From the moment the traditional text that fills in the backstory of this latest Star Wars film appears onscreen, it’s apparent that something’s a bit off.

Unlike Gareth Edwards’ surprisingly enjoyable war movie/heist picture, Rogue One—the first standalone film to deviate from the episodes focusing on the Skywalker clan—Ron Howard’s Solo: A Star Wars Story suffers greatly from what was probably always going to be an identity crisis.

Howard replaced Solo’s original directors, Phil Lord and Christopher Miller, after they’d already shot three-quarters of the script penned by fan favorite Lawrence Kasdan and his son Jonathan. Although both pictures were notoriously troubled productions requiring extensive and expensive reshoots to correct course—an uncredited Tony Gilroy (writer/director of Michael Clayton) supplied a new third act and more for Rogue One without Edwards’ involvement—the finished version of Rogue One differentiated itself immediately by dispensing altogether with Star Wars’ opening title crawl.

Solo, meanwhile, begins with a half-measure. Instead of eschewing the opening text, Howard simply presents it in a different manner. Rather than scrolling up toward infinity, the words that he uses to set up the adventure-filled origin story of intergalactic smuggler and scoundrel Han Solo are blandly displayed without any screen movement at all. But then, what better way to begin a movie that notably lacks forward momentum?
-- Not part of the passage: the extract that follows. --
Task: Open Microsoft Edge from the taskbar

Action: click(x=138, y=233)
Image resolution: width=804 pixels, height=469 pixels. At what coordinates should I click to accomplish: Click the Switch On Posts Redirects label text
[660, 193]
To be honest, it’d be shocking if anyone could pull off a film about a proto-Solo. It’d be interesting to see what kind of gonzo comic tone that Lord and Miller—best known as the creative forces behind The Lego Movie, along with 21 Jump Street and its sequel—were conjuring for their visit to a galaxy far, far away. Alas, the elder Kasdan—writer of The Empire Strikes Back and Return of the Jedi—was reportedly not too thrilled with any liberties the improv-friendly duo were taking with his latest script, so he prompted Lucasfilm president Kathleen Kennedy to take the unprecedented step of replacing them late in filming with team player Howard, whose own creative force aligned far more easily with Disney’s business-minded vision of the Force.

If you’re going to take the ill-advised step of dramatizing the early years of Star Wars’ most enigmatic bad boy, the last thing you want to do is play it safe. And yet, that’s exactly what’s been done, both from a story and character standpoint. Perhaps nobody could have filled the boots of 75-year-old Harrison Ford, who first shot this role in 1977. Although 28-year-old Alden Ehrenreich (Hail, Caesar!) brings a certain amount of swagger to his portrayal, he lacks the hot-headed temperament best embodied by the combination of Ford’s icy stare and his Finger Point of Doom. Amazingly, this signature gesture isn’t deployed even once in this Western-influenced noir that doubles as yet another heist-driven Star Wars movie.

There is, of course, still fan service to be found. But there’s a remarkable amount of subtlety and restraint shown when the film does nod to certain iconic lines of dialogue or Han’s propensity to ditch cargo at the first sign of trouble—always a no-no for successful smugglers. Despite this, it doesn’t seem like Ehrenreich and Ford are playing the same Solo, which robs some sequences of their intended power such as in the first meeting between Han and his longtime friend and co-pilot, Chewbacca. The Wookiee, however, still comes off as his same old self (190 years old!) even though the role made famous by 73-year-old Peter Mayhew has been successfully taken over by 31-year-old Joonas Suotamo, a former Finnish basketball player.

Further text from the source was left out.